Task directions:
Without the images, set down each entry exactly.

Supplied data:
Content starts

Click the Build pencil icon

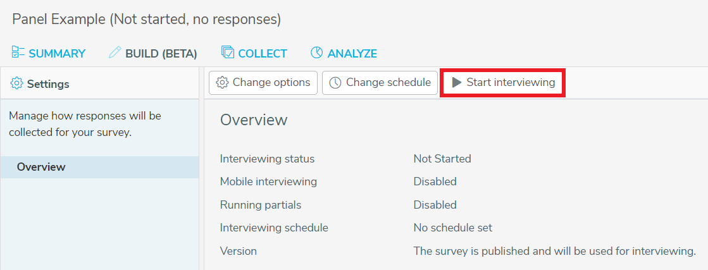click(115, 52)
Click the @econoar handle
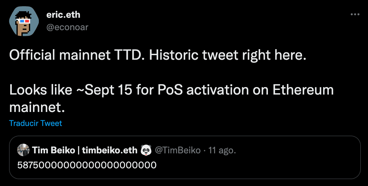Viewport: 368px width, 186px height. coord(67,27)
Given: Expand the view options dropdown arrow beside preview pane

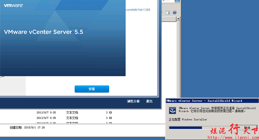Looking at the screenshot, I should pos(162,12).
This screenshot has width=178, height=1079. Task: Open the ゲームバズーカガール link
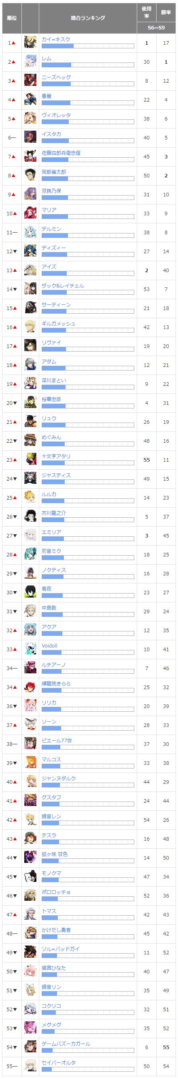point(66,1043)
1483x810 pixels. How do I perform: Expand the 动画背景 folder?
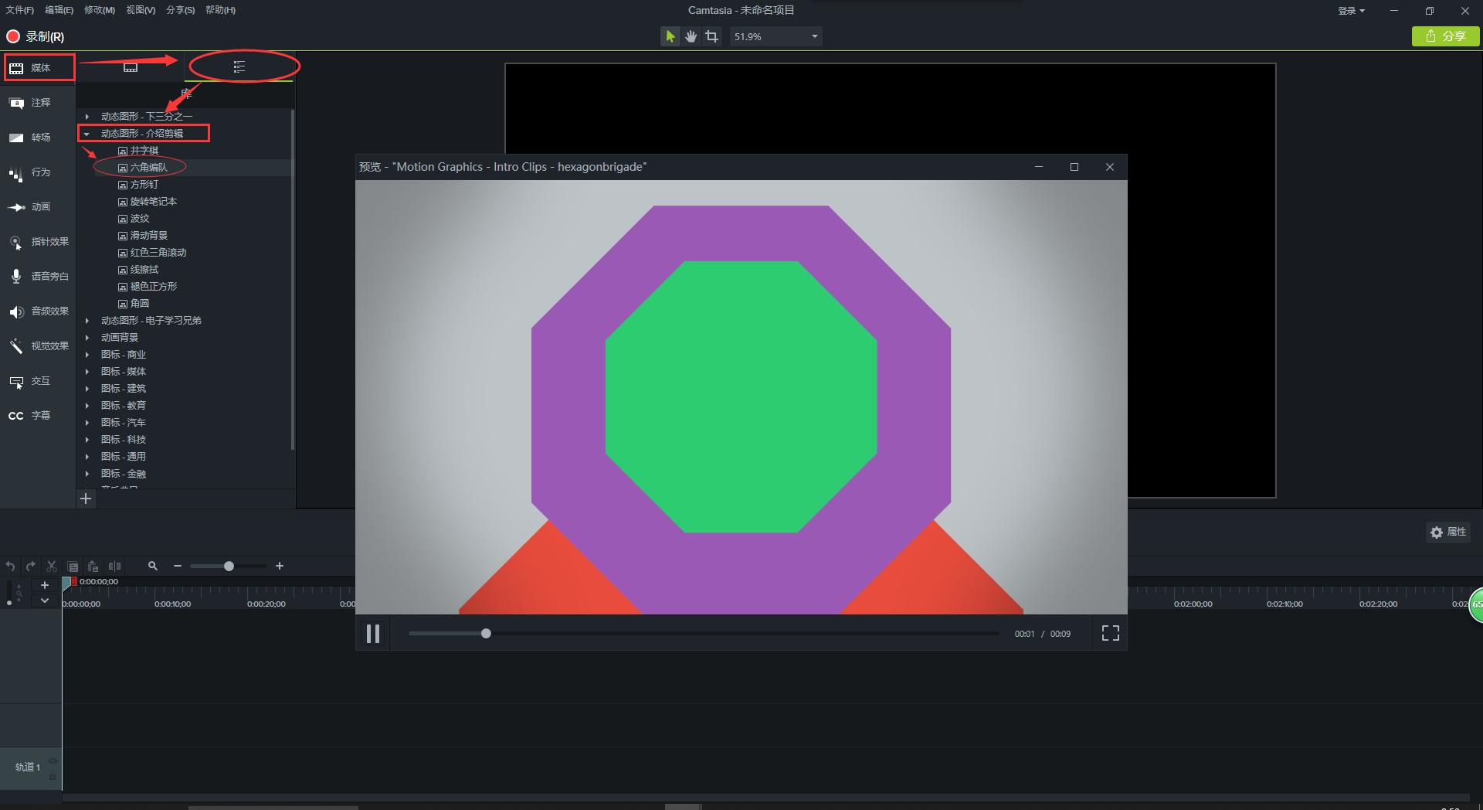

Content ends

The completed task:
Click the Build pencil icon

click(115, 52)
Click the @econoar handle
Viewport: 368px width, 186px height. coord(67,27)
Given: Expand the view options dropdown arrow beside preview pane

Looking at the screenshot, I should pos(162,12).
This screenshot has width=178, height=1079. Task: Open the ゲームバズーカガール link
point(66,1043)
1483x810 pixels. How do I perform: Expand the 动画背景 folder?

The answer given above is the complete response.